====== RECORDS SHOWN
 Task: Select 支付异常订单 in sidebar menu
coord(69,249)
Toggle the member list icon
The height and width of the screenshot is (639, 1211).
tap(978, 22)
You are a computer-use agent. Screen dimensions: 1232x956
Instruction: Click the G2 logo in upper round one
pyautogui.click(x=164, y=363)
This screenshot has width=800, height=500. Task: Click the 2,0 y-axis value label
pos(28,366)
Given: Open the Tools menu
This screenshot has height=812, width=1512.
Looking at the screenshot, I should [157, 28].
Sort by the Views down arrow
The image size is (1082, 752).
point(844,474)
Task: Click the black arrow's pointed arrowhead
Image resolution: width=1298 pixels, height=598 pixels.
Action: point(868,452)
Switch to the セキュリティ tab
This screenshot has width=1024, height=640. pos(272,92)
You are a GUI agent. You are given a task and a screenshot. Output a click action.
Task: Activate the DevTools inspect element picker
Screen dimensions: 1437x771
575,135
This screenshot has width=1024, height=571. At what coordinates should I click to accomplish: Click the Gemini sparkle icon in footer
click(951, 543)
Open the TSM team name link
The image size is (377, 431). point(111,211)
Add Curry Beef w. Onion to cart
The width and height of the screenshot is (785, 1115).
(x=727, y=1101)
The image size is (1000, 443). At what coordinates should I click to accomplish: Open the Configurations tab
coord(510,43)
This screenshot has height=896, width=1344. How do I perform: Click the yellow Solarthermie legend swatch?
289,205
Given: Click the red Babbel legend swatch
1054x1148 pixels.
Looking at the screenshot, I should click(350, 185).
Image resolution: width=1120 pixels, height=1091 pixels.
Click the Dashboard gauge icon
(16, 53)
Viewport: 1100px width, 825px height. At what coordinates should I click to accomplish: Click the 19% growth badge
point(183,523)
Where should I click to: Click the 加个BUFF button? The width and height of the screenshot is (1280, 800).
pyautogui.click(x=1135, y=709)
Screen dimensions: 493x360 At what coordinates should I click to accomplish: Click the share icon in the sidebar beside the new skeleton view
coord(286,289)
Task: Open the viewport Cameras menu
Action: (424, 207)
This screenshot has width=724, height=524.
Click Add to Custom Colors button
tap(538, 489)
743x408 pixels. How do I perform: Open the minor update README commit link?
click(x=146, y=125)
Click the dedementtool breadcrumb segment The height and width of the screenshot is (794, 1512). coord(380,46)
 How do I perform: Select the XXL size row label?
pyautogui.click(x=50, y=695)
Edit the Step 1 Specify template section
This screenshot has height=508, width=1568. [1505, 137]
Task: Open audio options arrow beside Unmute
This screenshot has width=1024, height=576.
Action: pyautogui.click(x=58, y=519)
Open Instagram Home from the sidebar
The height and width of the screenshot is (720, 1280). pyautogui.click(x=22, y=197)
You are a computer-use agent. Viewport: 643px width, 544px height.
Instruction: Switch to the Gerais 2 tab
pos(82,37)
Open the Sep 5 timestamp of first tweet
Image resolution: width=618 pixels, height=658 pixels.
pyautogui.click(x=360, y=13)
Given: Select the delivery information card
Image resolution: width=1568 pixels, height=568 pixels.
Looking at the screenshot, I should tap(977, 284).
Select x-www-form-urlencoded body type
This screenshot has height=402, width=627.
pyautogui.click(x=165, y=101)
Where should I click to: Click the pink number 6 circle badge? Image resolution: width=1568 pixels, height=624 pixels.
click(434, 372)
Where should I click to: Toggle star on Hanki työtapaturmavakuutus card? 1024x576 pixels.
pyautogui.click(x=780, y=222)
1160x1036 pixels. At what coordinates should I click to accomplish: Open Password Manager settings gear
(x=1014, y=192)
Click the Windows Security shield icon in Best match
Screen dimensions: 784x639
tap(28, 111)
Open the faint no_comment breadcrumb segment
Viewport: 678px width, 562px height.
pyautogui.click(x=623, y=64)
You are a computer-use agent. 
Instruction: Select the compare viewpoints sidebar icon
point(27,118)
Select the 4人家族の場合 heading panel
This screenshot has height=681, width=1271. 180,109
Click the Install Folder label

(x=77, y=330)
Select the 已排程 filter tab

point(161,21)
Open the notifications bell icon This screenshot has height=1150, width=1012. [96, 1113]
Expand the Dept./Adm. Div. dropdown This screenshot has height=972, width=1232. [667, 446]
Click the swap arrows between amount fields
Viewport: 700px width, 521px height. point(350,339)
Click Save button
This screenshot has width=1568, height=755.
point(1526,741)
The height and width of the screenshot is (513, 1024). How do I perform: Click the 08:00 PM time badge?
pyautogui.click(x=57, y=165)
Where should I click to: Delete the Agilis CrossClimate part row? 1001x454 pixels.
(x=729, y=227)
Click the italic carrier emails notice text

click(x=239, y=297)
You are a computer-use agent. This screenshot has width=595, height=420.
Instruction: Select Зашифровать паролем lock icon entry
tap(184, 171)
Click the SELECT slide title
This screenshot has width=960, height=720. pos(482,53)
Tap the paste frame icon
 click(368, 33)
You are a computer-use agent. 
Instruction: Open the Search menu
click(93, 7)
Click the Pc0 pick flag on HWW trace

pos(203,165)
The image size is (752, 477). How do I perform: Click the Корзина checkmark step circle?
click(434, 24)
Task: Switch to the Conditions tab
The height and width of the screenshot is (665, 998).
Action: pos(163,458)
============
* _TASK GOAL_
Retype the data shown above so that each line matches the original.

* _TASK RESPONSE_
 Task: Select 支付异常订单 in sidebar menu
coord(69,249)
Toggle the member list icon
The height and width of the screenshot is (639, 1211).
tap(978, 22)
You are a computer-use agent. Screen dimensions: 1232x956
Instruction: Click the G2 logo in upper round one
pyautogui.click(x=164, y=363)
This screenshot has width=800, height=500. Task: Click the 2,0 y-axis value label
pos(28,366)
Given: Open the Tools menu
This screenshot has height=812, width=1512.
Looking at the screenshot, I should [157, 28].
Sort by the Views down arrow
The image size is (1082, 752).
point(844,474)
Task: Click the black arrow's pointed arrowhead
Image resolution: width=1298 pixels, height=598 pixels.
Action: point(868,452)
Switch to the セキュリティ tab
This screenshot has width=1024, height=640. pos(272,92)
You are a GUI agent. You are given a task and a screenshot. Output a click action.
Task: Activate the DevTools inspect element picker
Screen dimensions: 1437x771
575,135
This screenshot has width=1024, height=571. At what coordinates should I click to accomplish: Click the Gemini sparkle icon in footer
click(951, 543)
Open the TSM team name link
The image size is (377, 431). point(111,211)
Add Curry Beef w. Onion to cart
The width and height of the screenshot is (785, 1115).
(x=727, y=1101)
The image size is (1000, 443). At what coordinates should I click to accomplish: Open the Configurations tab
coord(510,43)
This screenshot has height=896, width=1344. How do I perform: Click the yellow Solarthermie legend swatch?
289,205
Given: Click the red Babbel legend swatch
1054x1148 pixels.
Looking at the screenshot, I should click(350, 185).
Image resolution: width=1120 pixels, height=1091 pixels.
Click the Dashboard gauge icon
(16, 53)
Viewport: 1100px width, 825px height. At what coordinates should I click to accomplish: Click the 19% growth badge
point(183,523)
Where should I click to: Click the 加个BUFF button? The width and height of the screenshot is (1280, 800).
pyautogui.click(x=1135, y=709)
Screen dimensions: 493x360 At what coordinates should I click to accomplish: Click the share icon in the sidebar beside the new skeleton view
coord(286,289)
Task: Open the viewport Cameras menu
Action: (424, 207)
This screenshot has width=724, height=524.
Click Add to Custom Colors button
tap(538, 489)
743x408 pixels. How do I perform: Open the minor update README commit link?
click(x=146, y=125)
Click the dedementtool breadcrumb segment The height and width of the screenshot is (794, 1512). coord(380,46)
 How do I perform: Select the XXL size row label?
pyautogui.click(x=50, y=695)
Edit the Step 1 Specify template section
This screenshot has height=508, width=1568. [1505, 137]
Task: Open audio options arrow beside Unmute
This screenshot has width=1024, height=576.
Action: pyautogui.click(x=58, y=519)
Open Instagram Home from the sidebar
The height and width of the screenshot is (720, 1280). pyautogui.click(x=22, y=197)
You are a computer-use agent. Viewport: 643px width, 544px height.
Instruction: Switch to the Gerais 2 tab
pos(82,37)
Open the Sep 5 timestamp of first tweet
Image resolution: width=618 pixels, height=658 pixels.
pyautogui.click(x=360, y=13)
Given: Select the delivery information card
Image resolution: width=1568 pixels, height=568 pixels.
Looking at the screenshot, I should tap(977, 284).
Select x-www-form-urlencoded body type
This screenshot has height=402, width=627.
pyautogui.click(x=165, y=101)
Where should I click to: Click the pink number 6 circle badge? Image resolution: width=1568 pixels, height=624 pixels.
click(434, 372)
Where should I click to: Toggle star on Hanki työtapaturmavakuutus card? 1024x576 pixels.
pyautogui.click(x=780, y=222)
1160x1036 pixels. At what coordinates should I click to accomplish: Open Password Manager settings gear
(x=1014, y=192)
Click the Windows Security shield icon in Best match
Screen dimensions: 784x639
tap(28, 111)
Open the faint no_comment breadcrumb segment
Viewport: 678px width, 562px height.
pyautogui.click(x=623, y=64)
You are a computer-use agent. 
Instruction: Select the compare viewpoints sidebar icon
point(27,118)
Select the 4人家族の場合 heading panel
This screenshot has height=681, width=1271. 180,109
Click the Install Folder label

(x=77, y=330)
Select the 已排程 filter tab

point(161,21)
Open the notifications bell icon This screenshot has height=1150, width=1012. [96, 1113]
Expand the Dept./Adm. Div. dropdown This screenshot has height=972, width=1232. [667, 446]
Click the swap arrows between amount fields
Viewport: 700px width, 521px height. point(350,339)
Click Save button
This screenshot has width=1568, height=755.
point(1526,741)
The height and width of the screenshot is (513, 1024). How do I perform: Click the 08:00 PM time badge?
pyautogui.click(x=57, y=165)
Where should I click to: Delete the Agilis CrossClimate part row? 1001x454 pixels.
(x=729, y=227)
Click the italic carrier emails notice text

click(x=239, y=297)
You are a computer-use agent. This screenshot has width=595, height=420.
Instruction: Select Зашифровать паролем lock icon entry
tap(184, 171)
Click the SELECT slide title
This screenshot has width=960, height=720. pos(482,53)
Tap the paste frame icon
 click(368, 33)
You are a computer-use agent. 
Instruction: Open the Search menu
click(93, 7)
Click the Pc0 pick flag on HWW trace

pos(203,165)
The image size is (752, 477). How do I perform: Click the Корзина checkmark step circle?
click(434, 24)
Task: Switch to the Conditions tab
The height and width of the screenshot is (665, 998).
Action: pos(163,458)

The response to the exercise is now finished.